Photo courtesy of BrightView
With news of BrightView filing for an IPO yesterday, it makes official what has been widely speculated throughout the industry – the company going public. And some industry insiders say the move is a positive for the landscaping and lawn care world.
“In the big picture, this totally legitimizes the green industry and profession,” said Tom Fochtman, founder of Ceibass Venture Partners, an investment banking firm based in Denver. “A successful IPO and ultimately a publicly owned company puts landscaping on the map in a big way."
Fochtman said it was one thing to have private equity firms investing in the green industry, but BrightView’s move adds to the number of eyes on landscaping.
“Having a publicly owned company, owned by both individual and institutional investors, shines a very bright light on our profession,” he said.
BrightView reported a revenue of $2.3 billion in revenue last year, making it the highest grossing landscape company in North America and No. 1 on Lawn & Landscape’s Top 100 list.

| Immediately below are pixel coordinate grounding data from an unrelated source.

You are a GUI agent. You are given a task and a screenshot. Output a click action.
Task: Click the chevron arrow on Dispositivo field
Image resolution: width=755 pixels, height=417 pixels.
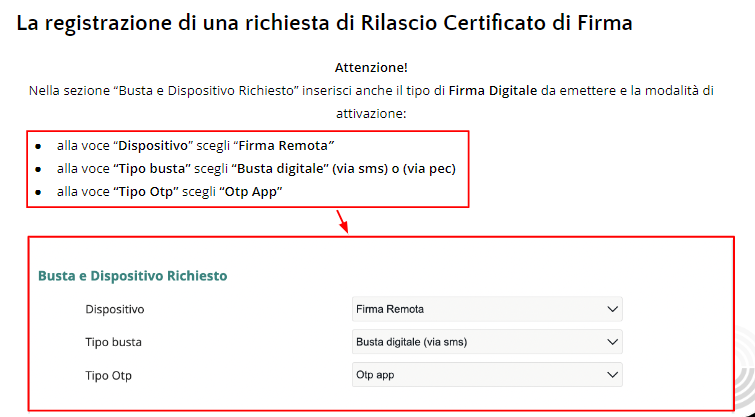pos(612,309)
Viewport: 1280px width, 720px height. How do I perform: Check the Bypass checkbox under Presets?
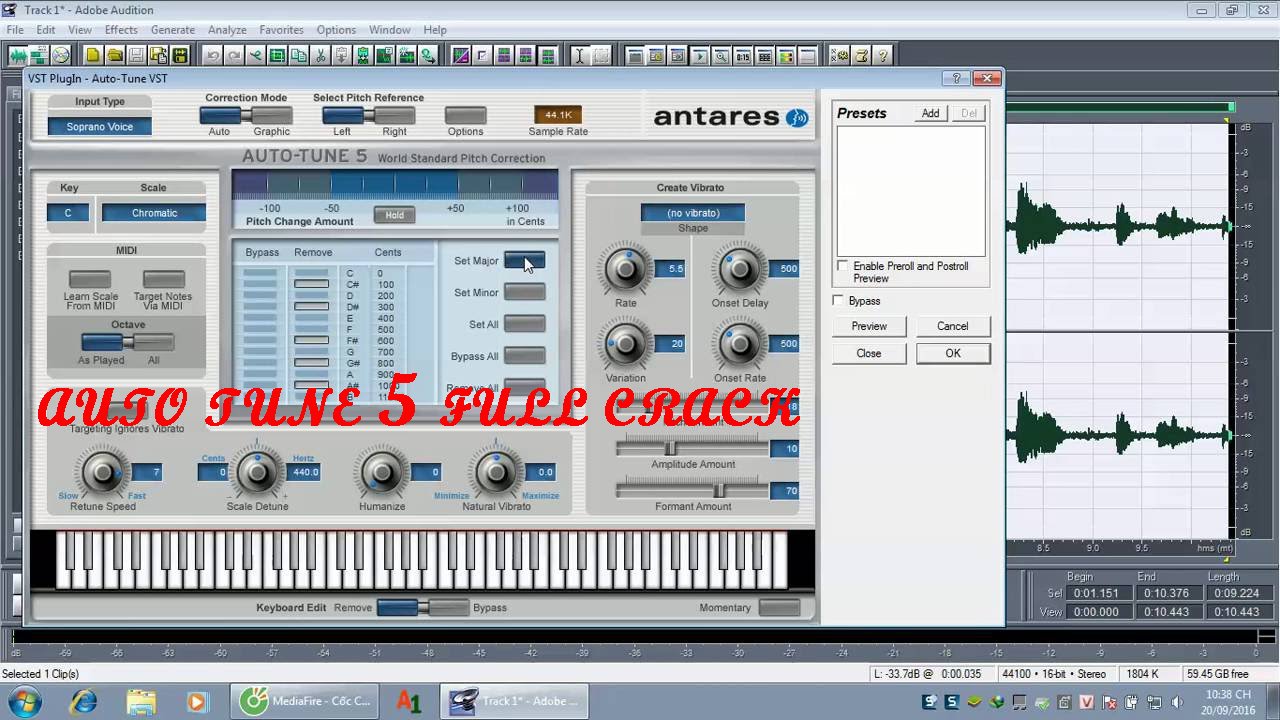pos(837,300)
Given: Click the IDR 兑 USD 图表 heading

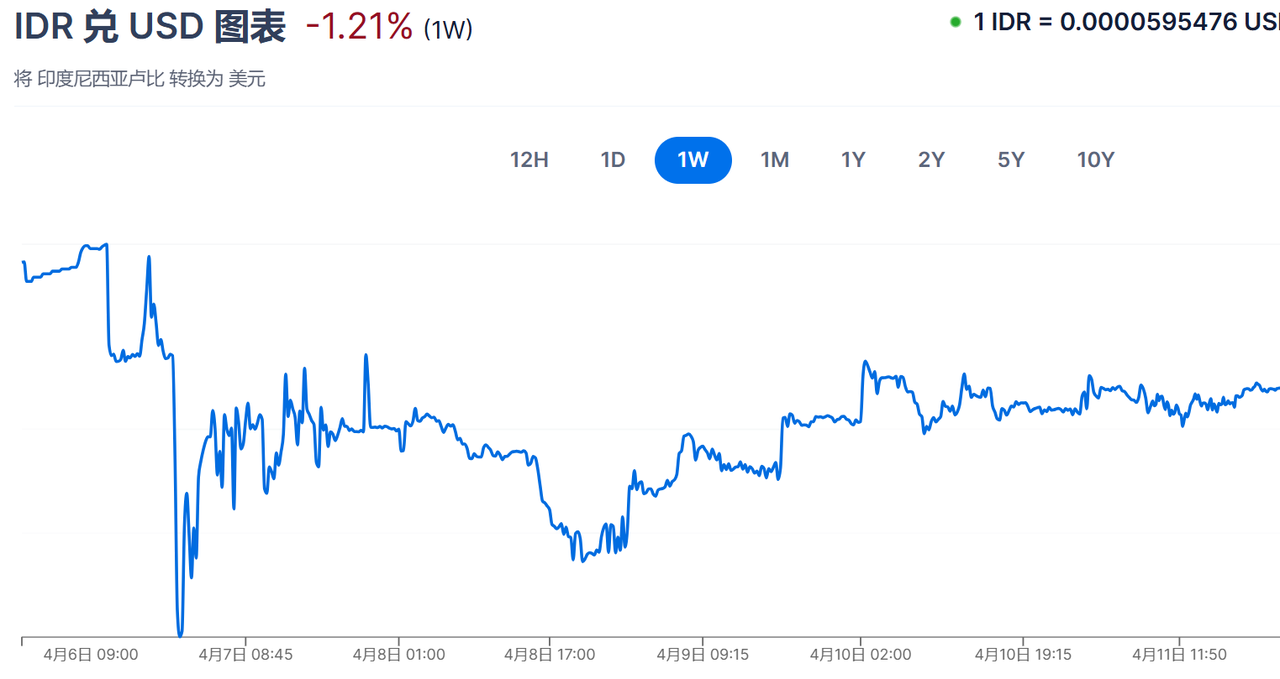Looking at the screenshot, I should coord(150,27).
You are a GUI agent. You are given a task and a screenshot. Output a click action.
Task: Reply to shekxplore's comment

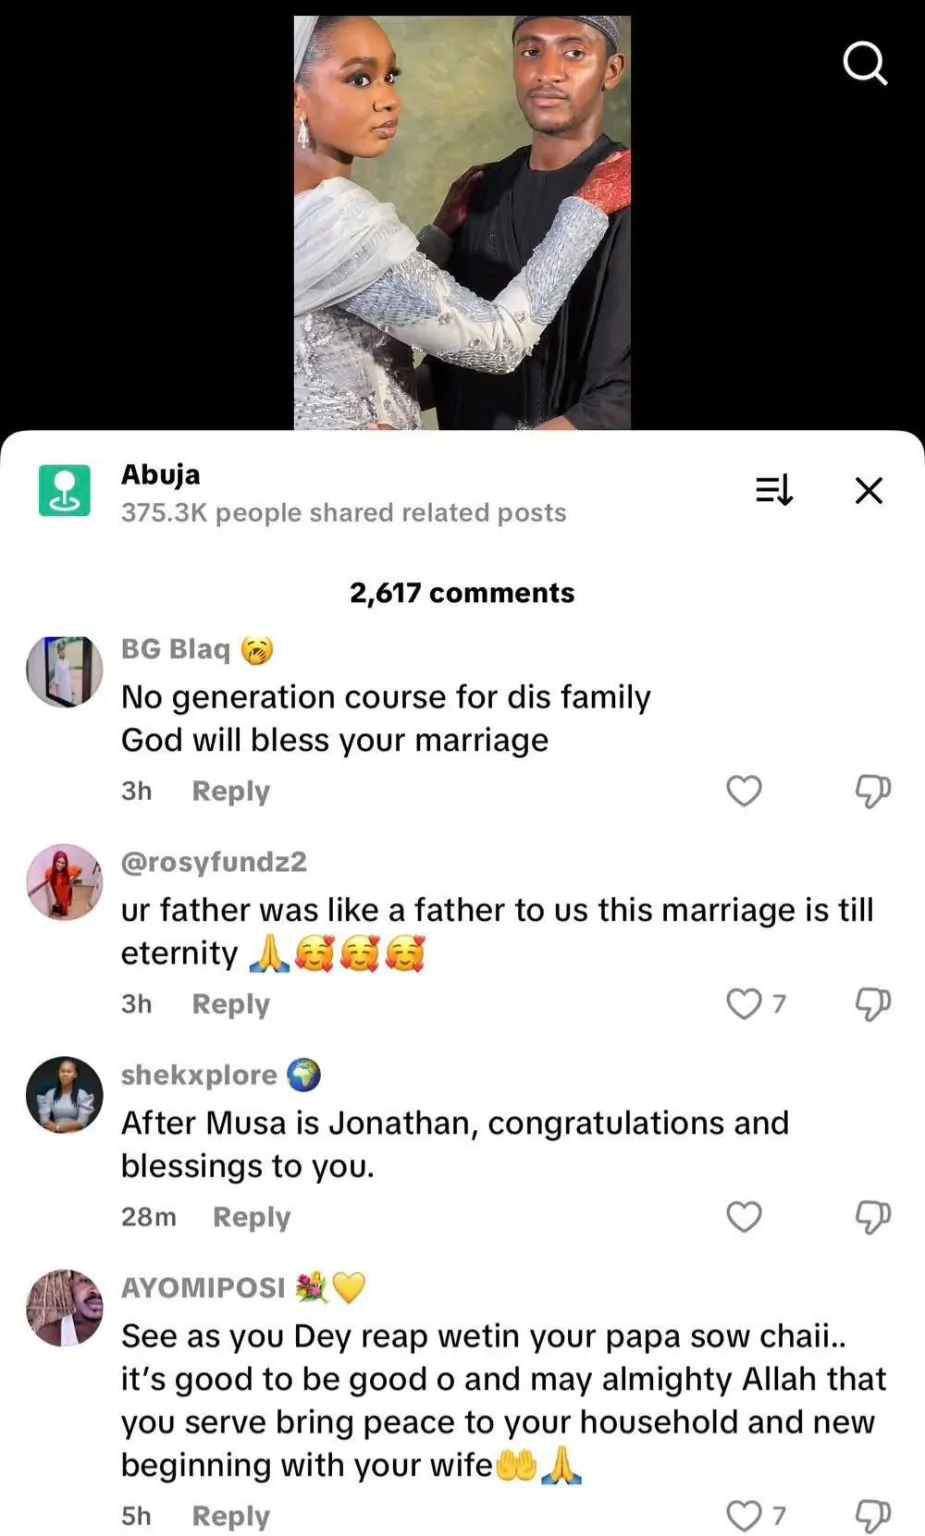pos(252,1217)
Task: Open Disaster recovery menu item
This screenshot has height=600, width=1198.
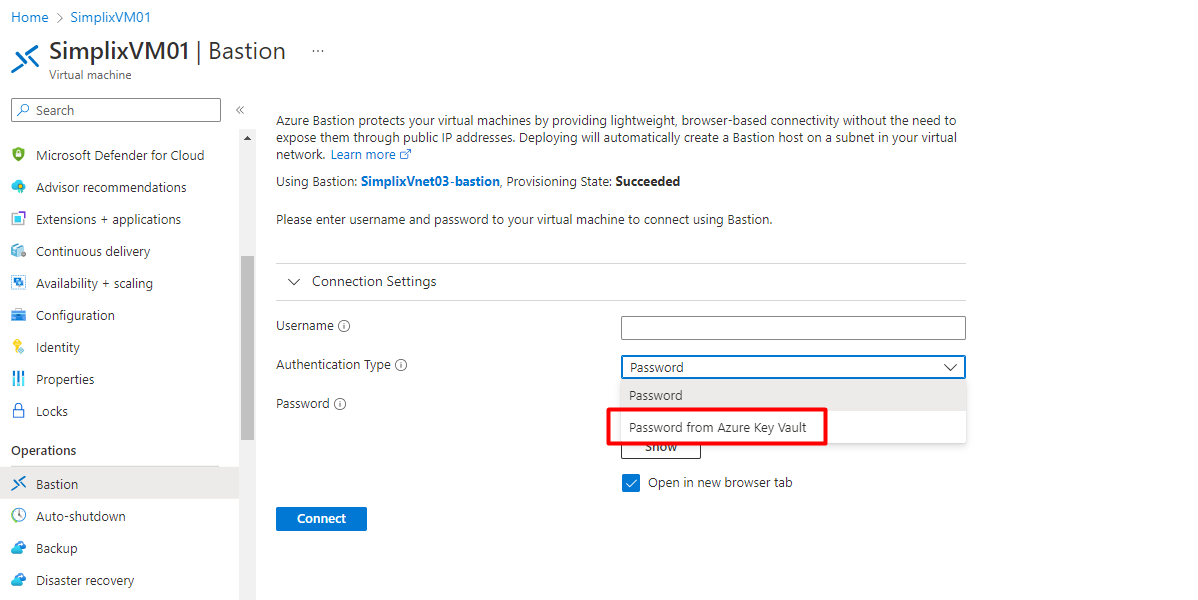Action: pos(84,580)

The company, based in Plymouth Meeting, Pennsylvania, employs 22,000 people.
Formed in 2014 when KKR, parent company of Brickman, acquired ValleyCrest from Michael Dell’s MSD Capital, the combined companies rebranded as BrightView in 2016. MSD is still a minority shareholder of BrightView according to the SEC statement.
“I think this is incredibly positive news for KKR and BrightView as well as for the commercial landscape industry,” said Brian Corbett, founder and managing partner of CCG Advisors, an investment banking firm based in Georgia and Tennessee that specializes in the commercial landscape industry. “The IPO validates the tremendous investment made by KKR and other private equity groups in the sector over the last five years.”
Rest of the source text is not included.